┌─ 出典

「BTOパソコン」とは?
「自作パソコン」「ショップ系パソコン」との違いも解説!
パソコン通販サイトなどでよく見かける「BTOパソコン」とは、自分の用途に合わせてパーツを選べる、自由度が高くコスパに優れたパソコンのことです。BTOパソコンを知るには、自作パソコン、ショップ系パソコンとの違いも覚えておくといいでしょう。さらに、BTOパソコンの特徴や、メリット・デメリットについてわかりやすく説明します。
BTOパソコンとは?まずはパソコンの種類を知ろう
パソコンはOS(WindowsやMacOS)や、形状(デスクトップやノート)による分類のほか、「メーカー製」「ショップ系」といった販売形態によっても分類することができます。今回取り上げる「BTO」も、販売形態の一種です。そこで、まずはその販売形態の分類について順に解説していきます。
販売形態によるパソコンの分類
1. メーカー製パソコン
2. 自作パソコン
3. ショップ系パソコン
手軽にカスタム可能なBTOパソコン
BTOとは、「Build To Order」(受注組み立て)の略。使用するパーツを、メーカーが指定する選択肢の中から選ぶ販売形態のことです。BTOパソコンは、上記の「メーカー製パソコン」と「ショップ系パソコン」で、販売形態の一部として取り扱われています。出来合いのパソコンではなく、「ハードディスクやメモリをちょっと増やしたい」など、選択肢から自分の用途に合わせて手軽にカスタムできるのが特徴です。自作パソコンと異なるのは、パーツを自由に選ぶのではなく「選択肢の中から選ぶ」という点。そのため、組み合わせて使えないパーツは当然ながら選択肢に入っていませんし、相性問題が発生することもありません。自作パソコンのように自分の用途に合わせてパーツを選択することができ、しかも完成品が手に入るという、まさに良いところだけを合わせたようなパソコンといえるでしょう。

└─

** 問題 1 **
出典によると、「BTO」は何の略ですか。
** 問題 2 **
出典で、販売形態によるパソコンの分類として挙げられている種類をすべて書き出してください。
** 問題 3 **
BTOパソコンを解説した出典の文章を、最後の文の次から引き取って書き進めてください。

┌─ 提供情報

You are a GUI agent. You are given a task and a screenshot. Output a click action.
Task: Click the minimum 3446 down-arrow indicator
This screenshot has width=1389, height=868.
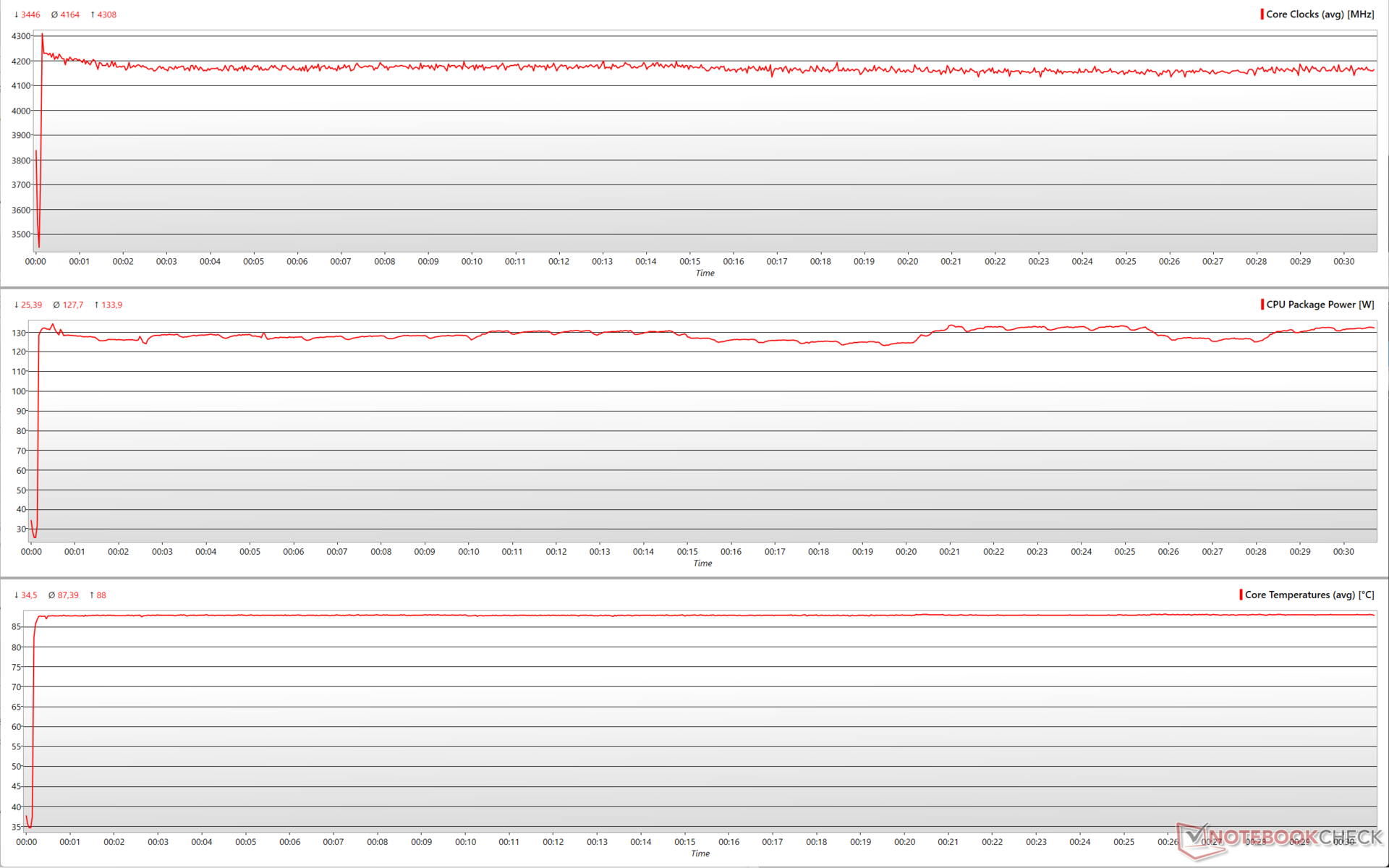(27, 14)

└─

** 解答 1 **
「Build To Order」(受注組み立て)の略です。

** 解答 2 **
メーカー製パソコン、自作パソコン、ショップ系パソコン

** 解答 3 **
ニーズ別!おすすめのカスタマイズ
BTOパソコンは自由度が高いため、「どのような構成にしたらいいかわからない」という方もいるでしょう。ここでは、用途別におすすめの構成例を紹介します。
動画編集がしたい人向け
動画ファイルはサイズが非常に大きいので、大容量ストレージが必要です。大容量HDDの選択をおすすめします。編集する動画の長さや解像度にもよりますが、最低1TBはあるといいでしょう。また、編集後の動画ファイルを再圧縮する「エンコード」には高い処理能力が要求されるため、コア数の多い高速なCPUも必要になります。グラフィックボードには、「GeForce」などを搭載していれば、さらに快適です。メモリ容量の目安としては、フルハイビジョン編集なら最低8GB、4K編集なら最低16GB以上を用意しましょう。
カスタマイズポイント!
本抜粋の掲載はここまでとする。